## The data
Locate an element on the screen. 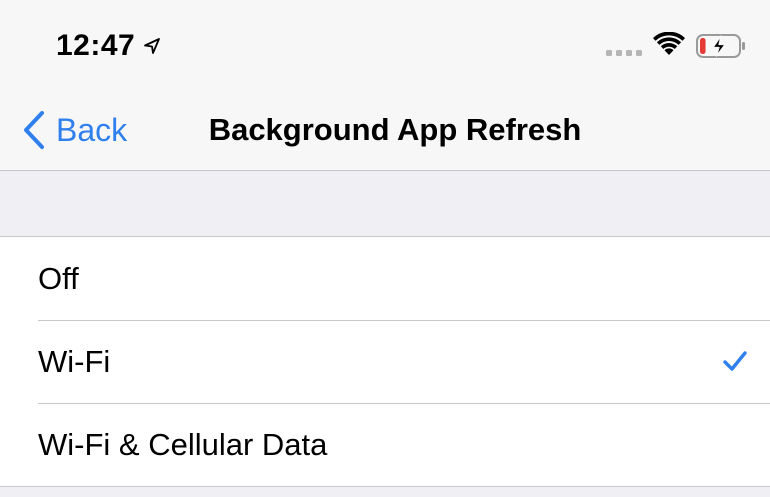 This screenshot has width=770, height=497. option-label-wifi: Wi-Fi is located at coordinates (74, 362).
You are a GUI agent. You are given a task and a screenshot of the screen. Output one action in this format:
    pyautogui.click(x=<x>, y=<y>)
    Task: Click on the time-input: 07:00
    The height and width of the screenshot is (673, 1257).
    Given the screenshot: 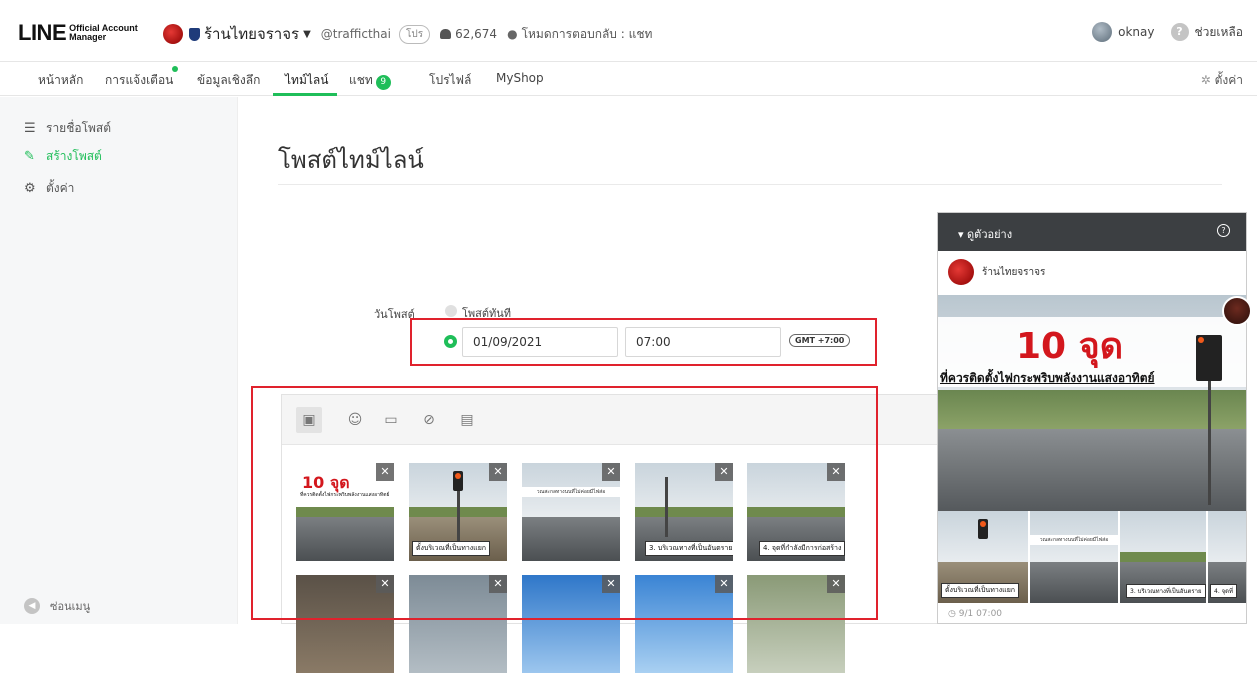 What is the action you would take?
    pyautogui.click(x=703, y=342)
    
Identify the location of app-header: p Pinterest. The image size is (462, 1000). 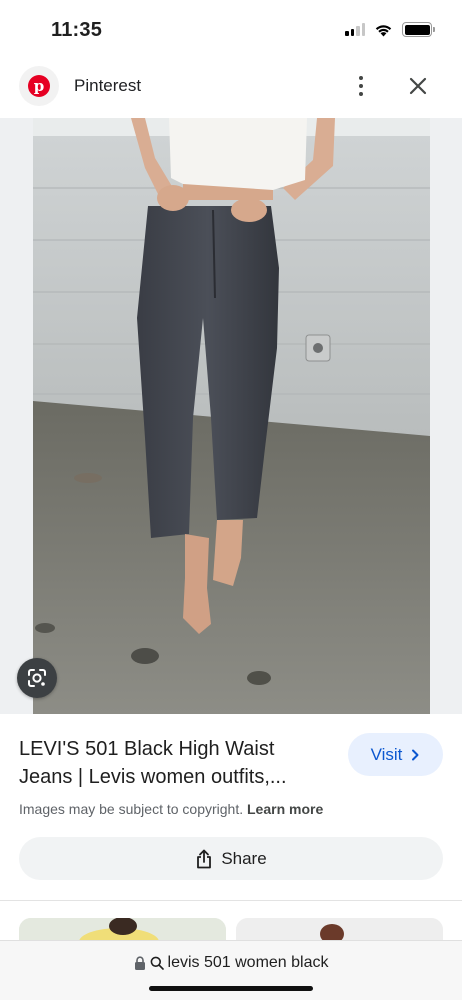
(231, 88).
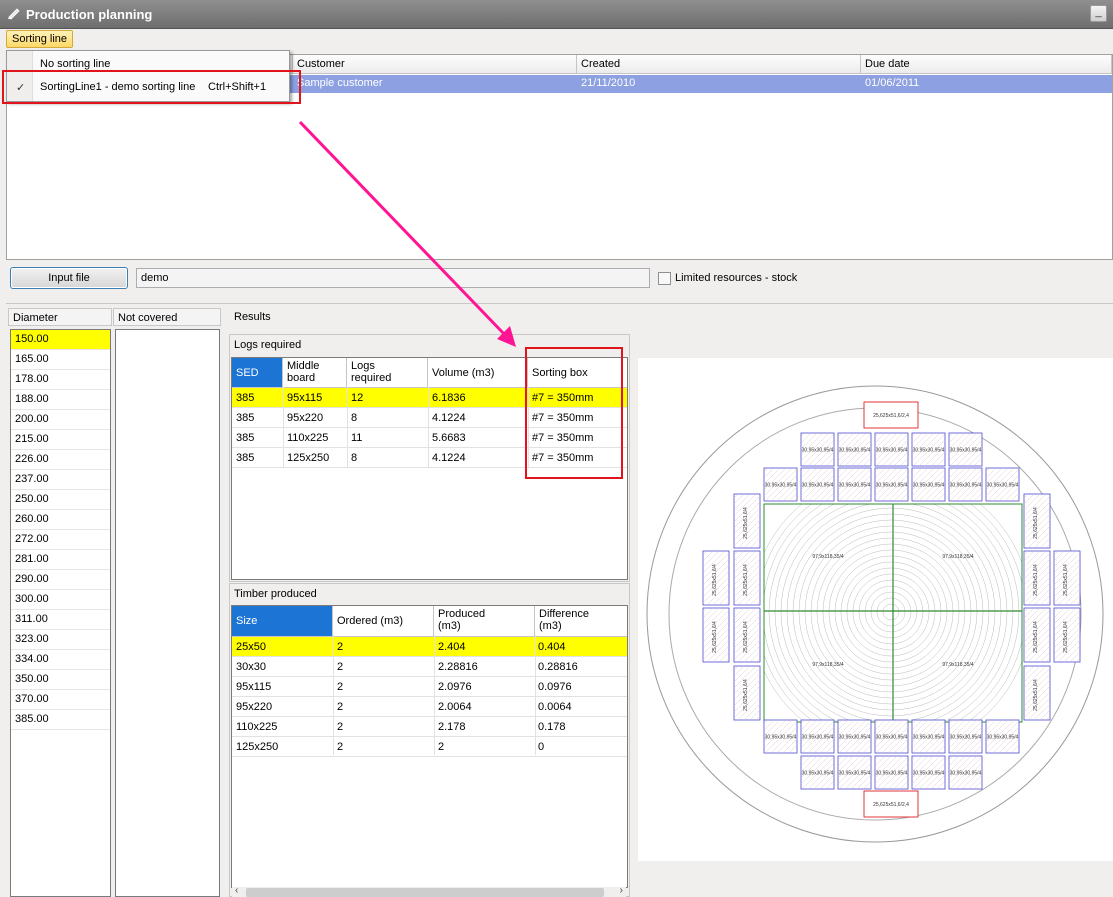 This screenshot has width=1113, height=897. Describe the element at coordinates (664, 278) in the screenshot. I see `limited-resources-checkbox` at that location.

## The problem
Give the lines from the one holding "Identify the location" through the end of the records again, both ends included. Put "top-bar" in place of "app-header", leave everything else unchanged, and leave the pictures out.

## Worked solution
Identify the location of top-bar: p Pinterest. The image size is (462, 1000). 
(231, 88).
 This screenshot has width=1113, height=897. Describe the element at coordinates (664, 278) in the screenshot. I see `limited-resources-checkbox` at that location.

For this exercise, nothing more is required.